- MATERIAL SUPPLIED -
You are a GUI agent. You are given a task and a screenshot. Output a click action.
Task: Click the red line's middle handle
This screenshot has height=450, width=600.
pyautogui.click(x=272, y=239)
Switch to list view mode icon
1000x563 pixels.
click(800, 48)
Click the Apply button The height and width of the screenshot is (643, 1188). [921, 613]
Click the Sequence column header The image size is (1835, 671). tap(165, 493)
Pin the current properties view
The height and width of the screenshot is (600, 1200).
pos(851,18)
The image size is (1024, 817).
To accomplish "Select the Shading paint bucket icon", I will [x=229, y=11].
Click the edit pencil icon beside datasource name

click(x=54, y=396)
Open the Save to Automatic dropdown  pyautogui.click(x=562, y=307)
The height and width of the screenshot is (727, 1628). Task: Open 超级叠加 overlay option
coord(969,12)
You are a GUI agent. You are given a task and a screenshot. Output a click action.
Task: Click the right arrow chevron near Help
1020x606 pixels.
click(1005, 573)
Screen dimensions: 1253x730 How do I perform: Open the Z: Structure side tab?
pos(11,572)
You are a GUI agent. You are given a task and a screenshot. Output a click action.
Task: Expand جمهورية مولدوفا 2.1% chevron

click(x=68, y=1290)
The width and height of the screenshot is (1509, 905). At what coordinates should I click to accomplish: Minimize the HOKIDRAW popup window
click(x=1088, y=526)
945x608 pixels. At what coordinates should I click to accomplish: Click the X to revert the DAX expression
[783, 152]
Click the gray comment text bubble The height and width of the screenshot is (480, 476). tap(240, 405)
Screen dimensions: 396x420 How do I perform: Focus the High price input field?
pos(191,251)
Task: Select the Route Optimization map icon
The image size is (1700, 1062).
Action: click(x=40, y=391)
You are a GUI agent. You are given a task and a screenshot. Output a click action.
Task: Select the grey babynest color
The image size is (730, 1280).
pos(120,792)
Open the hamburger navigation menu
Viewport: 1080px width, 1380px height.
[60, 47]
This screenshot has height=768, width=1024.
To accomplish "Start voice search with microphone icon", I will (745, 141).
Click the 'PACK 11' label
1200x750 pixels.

- TASK REQUIREMENTS -
The entries are to be transcribed exactly, each line in full.

- SOLUTION TO THIS TASK -
You are a GUI agent. You are given a task and a screenshot. Output a click action.
Task: Click the red line's middle handle
This screenshot has height=450, width=600.
pyautogui.click(x=272, y=239)
Switch to list view mode icon
1000x563 pixels.
click(800, 48)
Click the Apply button The height and width of the screenshot is (643, 1188). [921, 613]
Click the Sequence column header The image size is (1835, 671). tap(165, 493)
Pin the current properties view
The height and width of the screenshot is (600, 1200).
pos(851,18)
The image size is (1024, 817).
To accomplish "Select the Shading paint bucket icon", I will [x=229, y=11].
Click the edit pencil icon beside datasource name

click(x=54, y=396)
Open the Save to Automatic dropdown  pyautogui.click(x=562, y=307)
The height and width of the screenshot is (727, 1628). Task: Open 超级叠加 overlay option
coord(969,12)
You are a GUI agent. You are given a task and a screenshot. Output a click action.
Task: Click the right arrow chevron near Help
1020x606 pixels.
click(1005, 573)
Screen dimensions: 1253x730 How do I perform: Open the Z: Structure side tab?
pos(11,572)
You are a GUI agent. You are given a task and a screenshot. Output a click action.
Task: Expand جمهورية مولدوفا 2.1% chevron

click(x=68, y=1290)
The width and height of the screenshot is (1509, 905). At what coordinates should I click to accomplish: Minimize the HOKIDRAW popup window
click(x=1088, y=526)
945x608 pixels. At what coordinates should I click to accomplish: Click the X to revert the DAX expression
[783, 152]
Click the gray comment text bubble The height and width of the screenshot is (480, 476). tap(240, 405)
Screen dimensions: 396x420 How do I perform: Focus the High price input field?
pos(191,251)
Task: Select the Route Optimization map icon
The image size is (1700, 1062).
Action: click(x=40, y=391)
You are a GUI agent. You are given a task and a screenshot. Output a click action.
Task: Select the grey babynest color
The image size is (730, 1280).
pos(120,792)
Open the hamburger navigation menu
Viewport: 1080px width, 1380px height.
[60, 47]
This screenshot has height=768, width=1024.
To accomplish "Start voice search with microphone icon", I will (745, 141).
Click the 'PACK 11' label
1200x750 pixels.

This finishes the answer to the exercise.